### Work instruction A
Transcribe the passage of the weed-free garden article from "Learn these techniques" to "best weeding hoes.", keeping every character unchanged.
### Work instruction B
Continue the weed-free garden article from the point where it stops.

### Document excerpt
********************

Techniques for a Weed Free Garden

Eliot Coleman shares four simple techniques for a weed free garden, includes advice on preparing the soil and proper tools for weeding.

| June/July 2003

  • Try these four tried-and-true techniques to stay weed free.
    Try these four tried-and-true techniques to stay weed free.
  • The thin, angled blade of the collineal hoe lets you easily sweep away weeds.
    The thin, angled blade of the collineal hoe lets you easily sweep away weeds.

  • Try these four tried-and-true techniques to stay weed free.
  • The thin, angled blade of the collineal hoe lets you easily sweep away weeds.

Learn these techniques for a weed free garden by using these four simple methods and two special hoes.

Weeds probably discourage more potential gardeners than any other single problem. "Oh, the garden was overgrown with weeds and we finally gave up" is a common explanation of many frustrated gardeners, but it doesn't need to be that way. Have you ever heard anyone say, "Oh, the living room finally got so dusty that we just stopped using it"? We don't stop enjoying the living room because of dust. We simply vacuum or sweep every so often to keep the room clean. It's the same for your garden: Regularly cleaning your garden by weeding is one of the keys to keeping your crops productive and your enthusiasm strong. Here are the top weed-prevention strategies, simple techniques for a weed free garden plus the two best weeding hoes.

********************

### Dataset excerpts
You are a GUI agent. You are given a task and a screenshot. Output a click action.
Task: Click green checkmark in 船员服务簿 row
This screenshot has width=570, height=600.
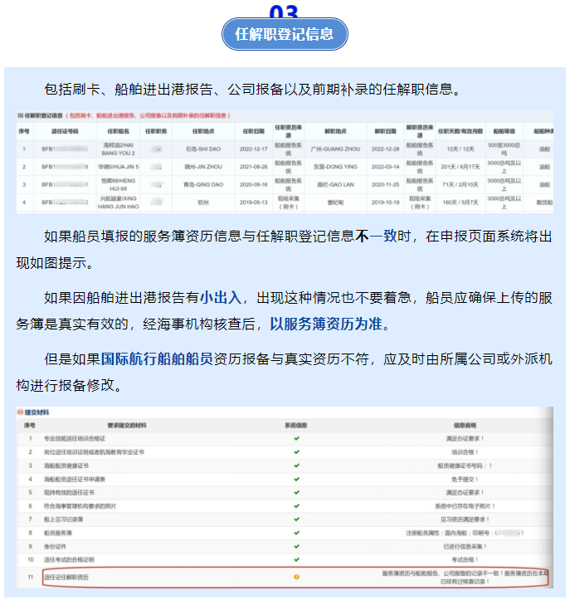[296, 534]
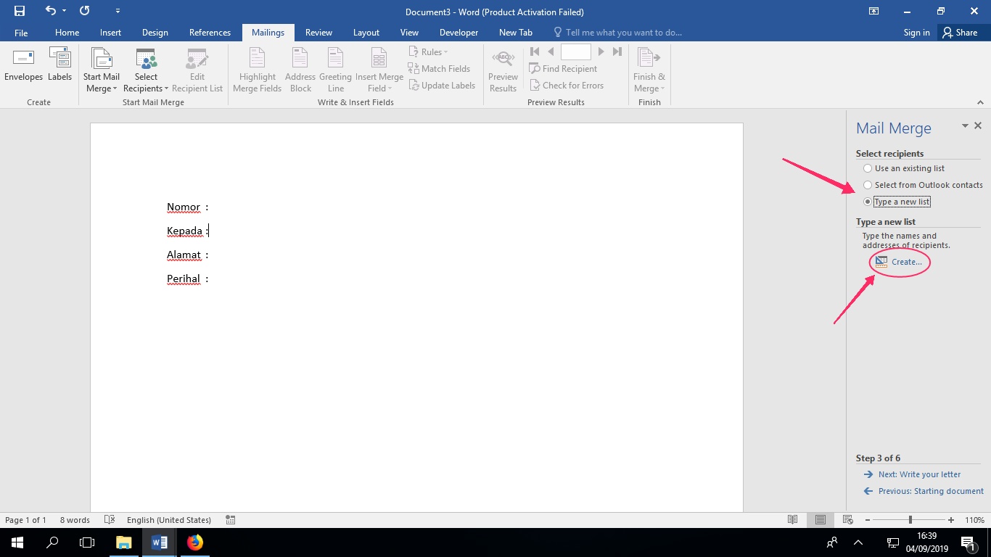Go to 'Next: Write your letter'
The height and width of the screenshot is (557, 991).
coord(919,474)
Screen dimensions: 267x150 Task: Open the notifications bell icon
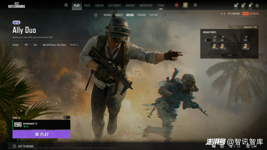(x=250, y=5)
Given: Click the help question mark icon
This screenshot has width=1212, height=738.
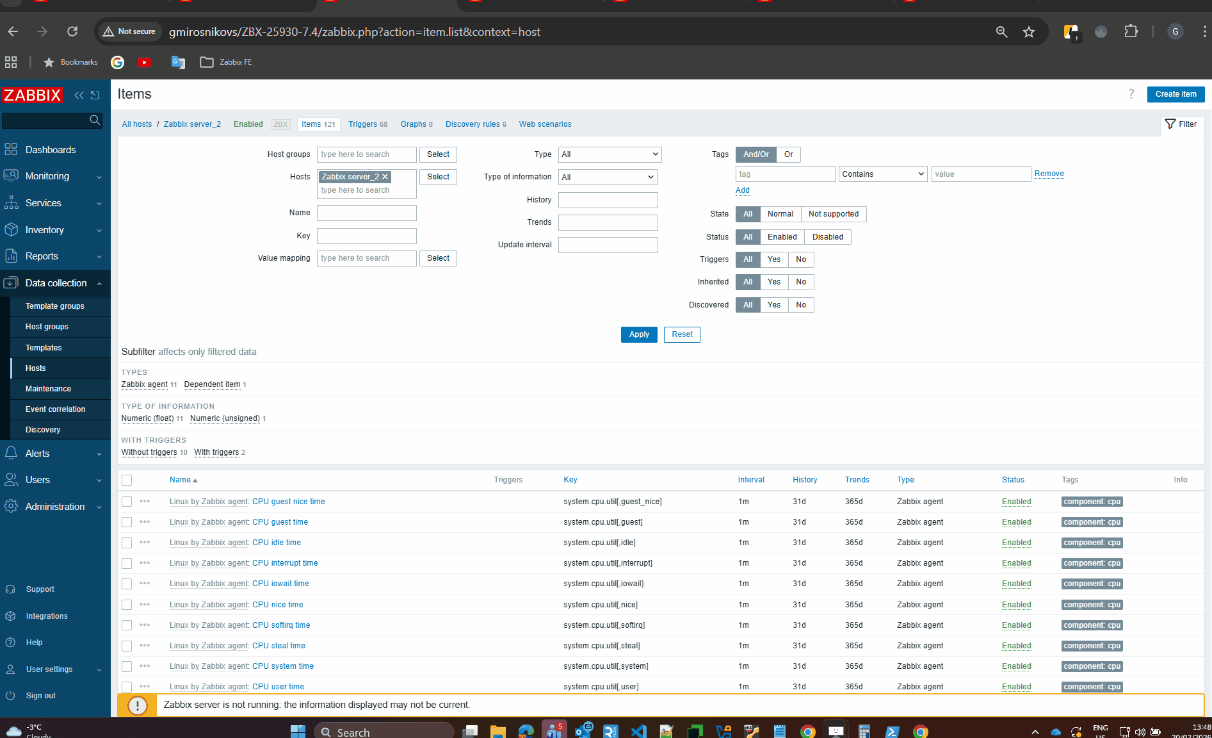Looking at the screenshot, I should 1131,94.
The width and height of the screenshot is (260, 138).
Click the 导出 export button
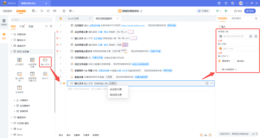click(x=238, y=11)
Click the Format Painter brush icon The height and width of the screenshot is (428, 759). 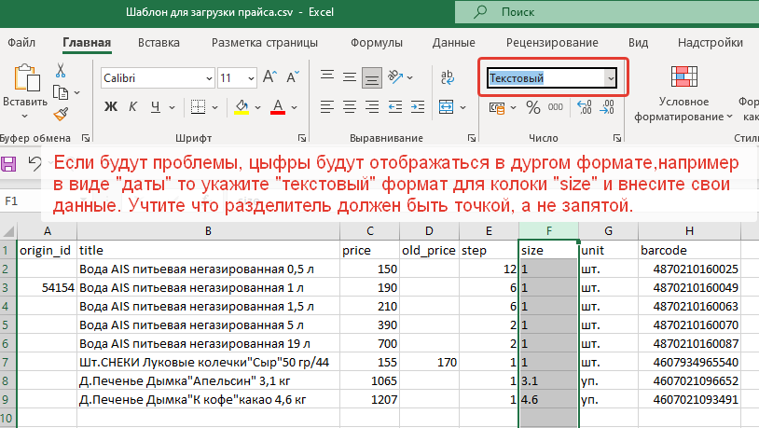coord(61,114)
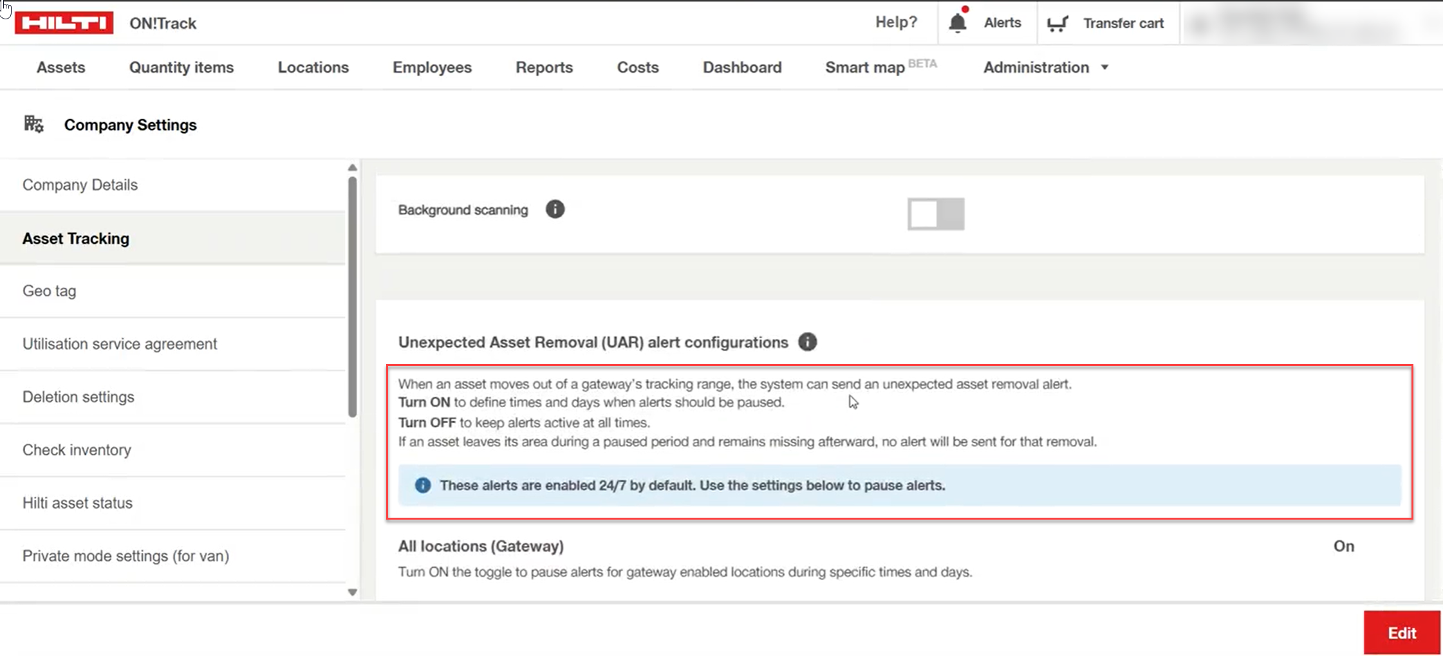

********************

### Task answer A
Learn these techniques for a weed free garden by using these four simple methods and two special hoes.

Weeds probably discourage more potential gardeners than any other single problem. "Oh, the garden was overgrown with weeds and we finally gave up" is a common explanation of many frustrated gardeners, but it doesn't need to be that way. Have you ever heard anyone say, "Oh, the living room finally got so dusty that we just stopped using it"? We don't stop enjoying the living room because of dust. We simply vacuum or sweep every so often to keep the room clean. It's the same for your garden: Regularly cleaning your garden by weeding is one of the keys to keeping your crops productive and your enthusiasm strong. Here are the top weed-prevention strategies, simple techniques for a weed free garden plus the two best weeding hoes.

### Task answer B
First, don't dig the garden. Plowing or deep tilling buries weed seeds, then brings them back up. Let buried seeds stay buried. Most weed seeds germinate only in the top two inches of soil.

Don't let weeds go to seed. Nature is prolific. Each plant can produce an enormous number of seeds. The old saying "One year's seeding means seven years' weeding" holds. The results of this carelessness are cumulative: The more seeds you have, the more weeds you have. But the results of care also are cumulative: If weed plants are removed from the garden and placed in the compost heap before they go to, seed, their thousands of seeds won't be added to the garden. No seeds, no weeds. And, as the years progress, fewer and fewer seeds will be left in the garden to germinate.

Till twice before you sow. Before you plant a new garden, till the soil shallowly to encourage weed seeds to sprout, then water the area if the soil is dry. The combination of air, moisture and exposure to light will stimulate weed-seed germination. Wait a week after tilling and then hoe or till again to eradicate all the newly germinated weed seedlings before you plant. The more times you repeat this pre-plant weed-reduction technique, the fewer dormant weed seeds you will have lurking in your garden beds. Once the upper-layer weed seeds are exhausted (it takes a number of years, so be patient), very few new weeds will appear unless you bring them up from below or let weeds mature and drop new seeds.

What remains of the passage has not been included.